More commonly referred to as the Motometer, that name only applies to the Boyce Moto-Meter that was invented by Harrison Hurlbert Boyce. He filed the first patent for his gauge on October 18th, 1912 that was granted on March 13th, 1913. The unit was designed for mounting on a radiator cap with a hole drilled through its center. Contrary to popular belief, it does not measure coolant temperature, but instead that of the air just above it in the radiator.
- The oldest known surviving 1914 Boyce Standard Moto-Meter from the Francis G. Clax Collection.
The Boyce Moto-Meter made its public debut at the 1912 New York Auto Show. Soon the Stewart-Warner Speedometer Co. and over a dozen other firms around the world would follow suit and design and manufacture similar devices. Millions of the temperature gauges in many different styles would be produced up until the pre-World War II years.
- L to R: Heat-Ometer – Auto-Con-Den-So Meter – Anco Chief Mototector – Arrowmeter.

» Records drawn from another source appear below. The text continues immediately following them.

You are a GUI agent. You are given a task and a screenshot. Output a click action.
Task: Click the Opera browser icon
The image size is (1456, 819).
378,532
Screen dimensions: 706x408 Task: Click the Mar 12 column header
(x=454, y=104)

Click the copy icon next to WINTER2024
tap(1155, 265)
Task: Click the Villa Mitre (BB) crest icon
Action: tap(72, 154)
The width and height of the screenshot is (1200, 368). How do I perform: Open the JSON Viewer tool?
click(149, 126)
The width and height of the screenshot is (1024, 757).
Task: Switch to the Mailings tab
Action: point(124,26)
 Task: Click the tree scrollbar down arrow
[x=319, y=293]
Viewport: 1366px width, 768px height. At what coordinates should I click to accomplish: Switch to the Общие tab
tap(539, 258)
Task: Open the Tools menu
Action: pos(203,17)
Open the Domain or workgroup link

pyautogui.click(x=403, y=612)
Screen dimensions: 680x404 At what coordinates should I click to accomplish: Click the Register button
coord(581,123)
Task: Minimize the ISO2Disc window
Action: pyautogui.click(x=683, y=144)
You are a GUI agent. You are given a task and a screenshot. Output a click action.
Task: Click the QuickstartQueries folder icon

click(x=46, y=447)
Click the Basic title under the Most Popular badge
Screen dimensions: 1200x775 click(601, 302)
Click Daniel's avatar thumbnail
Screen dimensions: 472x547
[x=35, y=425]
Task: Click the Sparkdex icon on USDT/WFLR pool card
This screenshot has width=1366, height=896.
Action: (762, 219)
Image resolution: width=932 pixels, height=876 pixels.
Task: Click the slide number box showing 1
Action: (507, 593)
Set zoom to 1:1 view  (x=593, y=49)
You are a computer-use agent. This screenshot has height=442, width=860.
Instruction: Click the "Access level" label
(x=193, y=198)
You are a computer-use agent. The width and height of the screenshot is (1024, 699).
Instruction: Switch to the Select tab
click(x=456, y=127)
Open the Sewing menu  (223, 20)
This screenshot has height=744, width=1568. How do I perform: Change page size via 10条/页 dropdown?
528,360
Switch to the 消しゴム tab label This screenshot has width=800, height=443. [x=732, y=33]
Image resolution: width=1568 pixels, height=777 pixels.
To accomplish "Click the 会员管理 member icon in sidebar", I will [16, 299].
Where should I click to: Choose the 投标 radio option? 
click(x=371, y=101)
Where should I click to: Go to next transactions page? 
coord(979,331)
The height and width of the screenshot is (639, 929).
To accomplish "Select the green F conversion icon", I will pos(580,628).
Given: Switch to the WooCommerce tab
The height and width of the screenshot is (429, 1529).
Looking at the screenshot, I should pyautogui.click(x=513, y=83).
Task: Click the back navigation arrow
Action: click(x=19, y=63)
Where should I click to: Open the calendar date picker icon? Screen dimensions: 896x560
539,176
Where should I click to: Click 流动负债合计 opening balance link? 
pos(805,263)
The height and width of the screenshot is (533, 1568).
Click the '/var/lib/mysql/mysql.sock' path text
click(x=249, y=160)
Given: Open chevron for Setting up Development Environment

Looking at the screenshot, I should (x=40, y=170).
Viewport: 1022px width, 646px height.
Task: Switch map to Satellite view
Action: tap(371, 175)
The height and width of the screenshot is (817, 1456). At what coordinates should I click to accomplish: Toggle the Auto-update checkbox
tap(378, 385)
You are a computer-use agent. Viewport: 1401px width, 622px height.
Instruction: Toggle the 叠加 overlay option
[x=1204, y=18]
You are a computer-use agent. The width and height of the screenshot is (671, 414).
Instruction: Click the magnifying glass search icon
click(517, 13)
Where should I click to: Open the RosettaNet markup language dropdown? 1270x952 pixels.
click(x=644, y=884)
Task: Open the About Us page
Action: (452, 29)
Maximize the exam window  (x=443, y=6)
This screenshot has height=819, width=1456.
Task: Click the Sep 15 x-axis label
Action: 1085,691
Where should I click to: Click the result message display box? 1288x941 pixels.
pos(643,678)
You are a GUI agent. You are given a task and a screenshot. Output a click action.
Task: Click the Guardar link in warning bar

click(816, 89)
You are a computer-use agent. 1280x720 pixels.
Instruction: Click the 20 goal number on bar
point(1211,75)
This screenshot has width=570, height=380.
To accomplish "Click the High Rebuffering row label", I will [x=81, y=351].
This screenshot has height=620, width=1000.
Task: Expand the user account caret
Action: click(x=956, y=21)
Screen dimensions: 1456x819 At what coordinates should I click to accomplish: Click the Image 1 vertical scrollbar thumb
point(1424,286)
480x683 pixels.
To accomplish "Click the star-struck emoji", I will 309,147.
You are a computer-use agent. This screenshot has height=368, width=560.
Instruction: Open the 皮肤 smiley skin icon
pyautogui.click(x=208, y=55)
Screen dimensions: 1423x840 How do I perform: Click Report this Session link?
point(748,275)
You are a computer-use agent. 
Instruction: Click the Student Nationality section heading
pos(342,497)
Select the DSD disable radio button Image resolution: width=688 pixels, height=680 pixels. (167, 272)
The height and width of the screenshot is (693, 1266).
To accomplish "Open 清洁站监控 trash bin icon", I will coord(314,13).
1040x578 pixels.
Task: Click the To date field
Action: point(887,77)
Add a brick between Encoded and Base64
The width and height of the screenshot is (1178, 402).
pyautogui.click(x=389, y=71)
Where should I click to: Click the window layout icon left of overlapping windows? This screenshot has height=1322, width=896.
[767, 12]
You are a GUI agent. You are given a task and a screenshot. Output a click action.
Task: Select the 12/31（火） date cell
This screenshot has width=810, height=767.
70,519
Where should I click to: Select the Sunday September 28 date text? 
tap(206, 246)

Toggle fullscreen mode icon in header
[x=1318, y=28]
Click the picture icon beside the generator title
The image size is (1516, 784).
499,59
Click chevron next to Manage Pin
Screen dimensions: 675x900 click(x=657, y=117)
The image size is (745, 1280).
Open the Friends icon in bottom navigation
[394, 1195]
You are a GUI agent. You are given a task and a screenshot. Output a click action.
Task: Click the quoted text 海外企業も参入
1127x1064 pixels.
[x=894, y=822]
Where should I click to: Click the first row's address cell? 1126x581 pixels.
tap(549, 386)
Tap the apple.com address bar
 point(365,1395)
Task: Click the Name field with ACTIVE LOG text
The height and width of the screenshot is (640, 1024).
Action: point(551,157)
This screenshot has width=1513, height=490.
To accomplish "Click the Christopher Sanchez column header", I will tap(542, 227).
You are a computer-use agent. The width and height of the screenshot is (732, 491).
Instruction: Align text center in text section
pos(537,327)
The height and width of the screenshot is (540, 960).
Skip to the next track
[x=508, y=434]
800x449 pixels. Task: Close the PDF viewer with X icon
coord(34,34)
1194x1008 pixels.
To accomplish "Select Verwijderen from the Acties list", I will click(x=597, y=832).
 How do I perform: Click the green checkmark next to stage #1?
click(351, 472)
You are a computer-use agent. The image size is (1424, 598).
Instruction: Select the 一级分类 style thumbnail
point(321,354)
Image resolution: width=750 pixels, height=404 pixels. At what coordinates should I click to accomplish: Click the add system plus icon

The Clax Motometer Collection containing many of these devices will be on display at the AACA Library & Research Center at the Club Headquarters located at 501 West Governor Road, Hershey, PA. for the next year. The facility is open daily during normal business hours, and you will also be able to see the exhibit next fall during the AACA Hershey Meet. You can learn more about the Library at the AACA Library & Research Center here.
- “The Automobile” June 4th 1914 ad showing a Moto-Meter win and use at Indianapolis.
- 1921 Boyce Moto-Meter advertisement showing a motorist and his chauffeur.
In the display are many early automobile radiator-mounted engine temperature indicating gauges, including the oldest known surviving unit. The exhibit also includes other unique and rare related items, such as original company documents, catalogs, and manuals. You can learn more about the subject at Francis Clax’s excellent website Motometer Central and here at The Old Motor. All photos are courtesy of the AACA Library and Motometer Central.
- The Francis A. Clax Motometer Collection on display with an early Mitchell at the AACA Library.